Don't Starve: a brilliant, brutal wilderness survival game. Great sound and
art. Mine/craft cycles combined with a lot of world to explore and secrets to
uncover, and permadeath.

Prison Architect: a prison designer and deep simulator of guards, prisoners,
bottles, tunnels, and sundry.

Rogue Legacy: a roguish 2D action platformer where each life's dungeon crawl
takes you further into a skill/stat progression

The Swapper: a 2D puzzle platformer with a cloning gun and something to say

Gunpoint: a 2D sneaky hacking game, where you break into buildings and rewire
security systems to steal intel

------
acc00
I take it that they only sell Steam keys for the titles without the "DRM FREE"
icon?

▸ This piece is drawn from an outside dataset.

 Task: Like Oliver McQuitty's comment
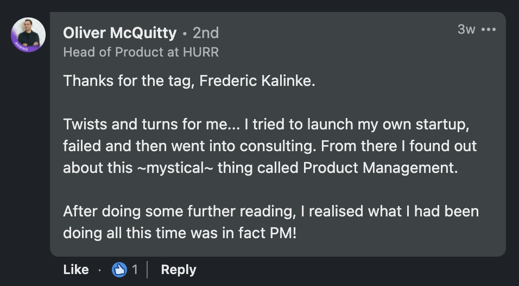pos(76,270)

This has confused me in the past.

As a Linux user, I'm a big fan of Humble because they actually pay for new
game ports, so it is often the case that a Linux version debuts in a Humble
Bundle.

But with Linux games getting mainstream _and_ HB increasingly becoming a Steam
reseller I would much rather see GOG.com introduce Linux as a platform (and
also maybe hire some guys to look after Wine status of games).

------
dustcoin
It appears that bitcoin, a payment option for the bundles, is missing as a
payment option for the store.

------
conradk
I like how they clearly display what platform the games are for and which
games are DRM free.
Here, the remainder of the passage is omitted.